For all purposes of this Agreement, the amount of each Eligible Account
Receivable shall be deemed to be the invoice amount thereof, less unearned
customer deposits, taxes charged thereon and cash, trade and other discounts and
allowances, and less any reserves with respect thereto which may from time to
time be established by the Bank.
"Eligible Inventory" shall mean, with respect to the Bor rower, as at
any date on which the same is to be determined, all Inventory of the Borrower in
good saleable condition which is not, in the commercially reasonable opinion of
the Bank, obsolete or unmerchantable and is, and at all times shall continue to
be, acceptable to the Bank in all respects. Standards of eligibility may be
fixed and revised from time to time by the Bank in the Bank's commercially
reasonable discretion.
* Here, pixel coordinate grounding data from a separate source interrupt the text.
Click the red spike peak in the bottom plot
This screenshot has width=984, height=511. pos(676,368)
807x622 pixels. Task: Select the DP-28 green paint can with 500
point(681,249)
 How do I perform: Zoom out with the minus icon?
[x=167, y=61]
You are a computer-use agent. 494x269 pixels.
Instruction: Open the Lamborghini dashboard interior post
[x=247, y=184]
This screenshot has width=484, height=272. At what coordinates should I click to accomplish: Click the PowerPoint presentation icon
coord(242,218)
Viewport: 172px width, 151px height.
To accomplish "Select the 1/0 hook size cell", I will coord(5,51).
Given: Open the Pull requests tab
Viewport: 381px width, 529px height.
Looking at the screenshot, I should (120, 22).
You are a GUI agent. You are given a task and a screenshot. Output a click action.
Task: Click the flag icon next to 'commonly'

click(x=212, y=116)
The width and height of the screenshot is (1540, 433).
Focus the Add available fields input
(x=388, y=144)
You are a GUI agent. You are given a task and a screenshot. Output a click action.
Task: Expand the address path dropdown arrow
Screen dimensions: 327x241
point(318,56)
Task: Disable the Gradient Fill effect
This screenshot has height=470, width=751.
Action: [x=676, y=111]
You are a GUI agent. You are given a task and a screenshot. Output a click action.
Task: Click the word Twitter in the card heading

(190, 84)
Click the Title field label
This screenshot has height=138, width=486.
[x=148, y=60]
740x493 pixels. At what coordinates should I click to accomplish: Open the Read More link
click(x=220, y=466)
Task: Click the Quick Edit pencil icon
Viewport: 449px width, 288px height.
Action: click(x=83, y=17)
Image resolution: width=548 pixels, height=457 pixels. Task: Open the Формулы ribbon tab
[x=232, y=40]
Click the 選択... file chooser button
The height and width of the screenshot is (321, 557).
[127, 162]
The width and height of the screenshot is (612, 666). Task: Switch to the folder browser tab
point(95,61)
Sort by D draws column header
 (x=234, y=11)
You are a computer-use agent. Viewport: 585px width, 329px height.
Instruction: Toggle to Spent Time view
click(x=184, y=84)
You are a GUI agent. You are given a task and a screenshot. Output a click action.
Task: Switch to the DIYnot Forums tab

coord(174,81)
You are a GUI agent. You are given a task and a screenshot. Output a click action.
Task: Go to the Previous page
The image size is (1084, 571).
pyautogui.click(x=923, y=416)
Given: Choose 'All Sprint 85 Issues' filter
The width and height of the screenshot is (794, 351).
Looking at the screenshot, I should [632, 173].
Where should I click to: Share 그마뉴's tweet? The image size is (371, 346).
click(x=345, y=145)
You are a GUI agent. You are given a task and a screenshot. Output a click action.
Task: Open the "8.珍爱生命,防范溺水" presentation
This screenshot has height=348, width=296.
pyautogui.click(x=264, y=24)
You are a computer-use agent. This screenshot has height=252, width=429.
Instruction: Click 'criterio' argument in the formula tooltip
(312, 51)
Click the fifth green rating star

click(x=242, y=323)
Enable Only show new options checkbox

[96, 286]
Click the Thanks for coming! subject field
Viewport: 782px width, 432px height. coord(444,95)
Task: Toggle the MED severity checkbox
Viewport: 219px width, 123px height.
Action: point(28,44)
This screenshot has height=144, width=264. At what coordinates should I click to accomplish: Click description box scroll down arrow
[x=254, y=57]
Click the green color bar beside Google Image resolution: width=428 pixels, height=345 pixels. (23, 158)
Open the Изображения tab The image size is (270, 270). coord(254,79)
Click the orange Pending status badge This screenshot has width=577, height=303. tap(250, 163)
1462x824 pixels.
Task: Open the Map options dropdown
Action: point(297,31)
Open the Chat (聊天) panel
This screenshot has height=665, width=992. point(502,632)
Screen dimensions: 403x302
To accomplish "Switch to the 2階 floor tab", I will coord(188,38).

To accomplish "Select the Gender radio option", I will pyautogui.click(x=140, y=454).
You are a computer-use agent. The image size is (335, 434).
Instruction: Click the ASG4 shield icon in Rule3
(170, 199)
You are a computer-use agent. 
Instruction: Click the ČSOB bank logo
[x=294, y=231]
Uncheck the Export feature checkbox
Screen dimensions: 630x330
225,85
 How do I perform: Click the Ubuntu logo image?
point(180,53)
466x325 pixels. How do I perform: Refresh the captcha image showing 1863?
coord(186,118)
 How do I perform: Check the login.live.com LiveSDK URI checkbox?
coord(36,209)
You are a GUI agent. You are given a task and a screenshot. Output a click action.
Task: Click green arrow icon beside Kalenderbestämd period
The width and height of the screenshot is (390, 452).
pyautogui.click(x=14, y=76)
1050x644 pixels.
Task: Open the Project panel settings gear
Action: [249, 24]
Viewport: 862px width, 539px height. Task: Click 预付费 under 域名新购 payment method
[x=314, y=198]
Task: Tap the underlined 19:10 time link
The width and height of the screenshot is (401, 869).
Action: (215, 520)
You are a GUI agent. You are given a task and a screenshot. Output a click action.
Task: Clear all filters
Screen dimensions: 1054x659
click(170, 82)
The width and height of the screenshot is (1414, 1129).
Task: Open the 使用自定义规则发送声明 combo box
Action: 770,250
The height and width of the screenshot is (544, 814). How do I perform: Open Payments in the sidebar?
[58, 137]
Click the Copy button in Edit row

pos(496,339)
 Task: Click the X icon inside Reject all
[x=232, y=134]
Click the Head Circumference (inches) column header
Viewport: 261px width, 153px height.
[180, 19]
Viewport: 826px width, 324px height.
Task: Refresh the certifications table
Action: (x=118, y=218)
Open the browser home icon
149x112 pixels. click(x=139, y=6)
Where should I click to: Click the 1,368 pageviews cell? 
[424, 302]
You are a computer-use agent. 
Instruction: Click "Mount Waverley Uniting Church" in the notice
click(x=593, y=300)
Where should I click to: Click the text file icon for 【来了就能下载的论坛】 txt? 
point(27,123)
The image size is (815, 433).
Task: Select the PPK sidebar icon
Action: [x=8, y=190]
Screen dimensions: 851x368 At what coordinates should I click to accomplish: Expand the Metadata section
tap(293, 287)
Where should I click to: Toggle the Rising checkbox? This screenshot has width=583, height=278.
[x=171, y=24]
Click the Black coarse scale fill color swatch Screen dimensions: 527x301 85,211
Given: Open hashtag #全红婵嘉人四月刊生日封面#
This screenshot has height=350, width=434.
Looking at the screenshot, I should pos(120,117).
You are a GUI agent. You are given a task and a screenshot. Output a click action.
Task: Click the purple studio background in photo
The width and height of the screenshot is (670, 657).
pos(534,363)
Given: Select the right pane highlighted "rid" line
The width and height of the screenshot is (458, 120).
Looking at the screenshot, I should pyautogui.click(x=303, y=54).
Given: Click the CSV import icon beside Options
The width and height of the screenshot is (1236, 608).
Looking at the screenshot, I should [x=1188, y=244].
Without limiting the generality of the foregoing,
Inventory shall in no event be deemed to be Eligible Inventory unless such
Inventory:
(a) is covered by the security interest granted hereby and
in which the Bank has a perfected first security interest,
(b) is a completed product, in good condition, meets all material
applicable standards imposed by any governmental authority and is either
currently useable or currently saleable in the normal course of the business of
the Borrower,
(c) is subject to no Lien, other than the security interest granted in
favor of the Bank pursuant to this Agreement, the security interests granted in
favor of the Subordinated Lenders which security interests are subject to the
terms of the Subordination Agreement, or materialmen's, warehousemen's or
similar liens imposed by law and incurred in the ordinary course of business
with respect to obligations not yet due (or which are being contested in good
faith by appropriate proceedings or other appropriate actions and with respect
to which adequate reserves or other appropriate provisions are being maintained
in accordance with GAAP), and
(d) is located at a manufacturing facility or other facility owned,
leased or used by the Borrower and identified in Schedule 4.07 hereto at which
there exists at least $1,000 of Eligible
7
Inventory of the Borrower in the aggregate, or otherwise at any
facility consented to in writing by the Bank;
But shall not include:
(a) raw materials in the custody of the Borrower or third
parties for processing or manufacture,
(b) items that have been consigned to the Borrower or are
otherwise in the Borrower's custody or possession,
(c) any Inventory consisting of work-in-process or is
otherwise unfinished, or
(d) any Inventory which otherwise meets the standards of eligibility set
forth in this definition but which is not likely to be sold within one year of
the date of its manufacture.
In each case, the value of Inventory shall be calculated on the basis of
the lower of such Person's cost utilizing the average which approximates the
FIFO (first-in-first-out) method or market value, less any reserves which may
from time to time be established by the Bank.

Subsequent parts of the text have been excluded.